Material provided:

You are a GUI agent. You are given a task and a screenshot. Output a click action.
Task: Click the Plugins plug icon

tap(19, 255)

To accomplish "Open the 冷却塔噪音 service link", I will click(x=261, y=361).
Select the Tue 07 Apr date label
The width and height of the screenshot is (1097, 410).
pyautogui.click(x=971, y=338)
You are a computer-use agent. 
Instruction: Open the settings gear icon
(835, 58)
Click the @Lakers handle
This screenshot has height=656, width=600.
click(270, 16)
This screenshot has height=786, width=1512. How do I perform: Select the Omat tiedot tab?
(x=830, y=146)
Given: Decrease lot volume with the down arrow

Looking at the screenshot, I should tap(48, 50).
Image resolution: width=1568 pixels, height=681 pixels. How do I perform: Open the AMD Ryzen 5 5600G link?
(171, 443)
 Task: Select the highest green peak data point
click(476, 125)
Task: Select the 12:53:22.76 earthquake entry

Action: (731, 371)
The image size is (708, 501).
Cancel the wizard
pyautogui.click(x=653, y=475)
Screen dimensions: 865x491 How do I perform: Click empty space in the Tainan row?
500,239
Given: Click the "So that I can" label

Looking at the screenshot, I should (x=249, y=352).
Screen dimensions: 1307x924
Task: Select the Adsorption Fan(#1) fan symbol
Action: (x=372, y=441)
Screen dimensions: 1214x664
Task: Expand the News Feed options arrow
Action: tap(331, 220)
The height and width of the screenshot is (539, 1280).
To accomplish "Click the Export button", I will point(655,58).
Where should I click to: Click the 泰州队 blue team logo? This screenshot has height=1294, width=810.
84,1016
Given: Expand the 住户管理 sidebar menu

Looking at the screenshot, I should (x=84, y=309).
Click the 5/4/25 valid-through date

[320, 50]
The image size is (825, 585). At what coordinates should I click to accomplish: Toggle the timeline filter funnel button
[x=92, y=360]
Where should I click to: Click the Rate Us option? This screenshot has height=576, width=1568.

Required work: Nothing in the material may be left out; write it all out verbatim.

Response:
You are a GUI agent. You are given a task and a screenshot. Output a click action.
Task: Click the Plugins plug icon

tap(19, 255)

To accomplish "Open the 冷却塔噪音 service link", I will click(x=261, y=361).
Select the Tue 07 Apr date label
The width and height of the screenshot is (1097, 410).
pyautogui.click(x=971, y=338)
You are a computer-use agent. 
Instruction: Open the settings gear icon
(835, 58)
Click the @Lakers handle
This screenshot has height=656, width=600.
click(270, 16)
This screenshot has height=786, width=1512. How do I perform: Select the Omat tiedot tab?
(x=830, y=146)
Given: Decrease lot volume with the down arrow

Looking at the screenshot, I should tap(48, 50).
Image resolution: width=1568 pixels, height=681 pixels. How do I perform: Open the AMD Ryzen 5 5600G link?
(171, 443)
 Task: Select the highest green peak data point
click(476, 125)
Task: Select the 12:53:22.76 earthquake entry

Action: (731, 371)
The image size is (708, 501).
Cancel the wizard
pyautogui.click(x=653, y=475)
Screen dimensions: 865x491 How do I perform: Click empty space in the Tainan row?
500,239
Given: Click the "So that I can" label

Looking at the screenshot, I should (x=249, y=352).
Screen dimensions: 1307x924
Task: Select the Adsorption Fan(#1) fan symbol
Action: (x=372, y=441)
Screen dimensions: 1214x664
Task: Expand the News Feed options arrow
Action: tap(331, 220)
The height and width of the screenshot is (539, 1280).
To accomplish "Click the Export button", I will point(655,58).
Where should I click to: Click the 泰州队 blue team logo? This screenshot has height=1294, width=810.
84,1016
Given: Expand the 住户管理 sidebar menu

Looking at the screenshot, I should (x=84, y=309).
Click the 5/4/25 valid-through date

[320, 50]
The image size is (825, 585). At what coordinates should I click to accomplish: Toggle the timeline filter funnel button
[x=92, y=360]
Where should I click to: Click the Rate Us option? This screenshot has height=576, width=1568.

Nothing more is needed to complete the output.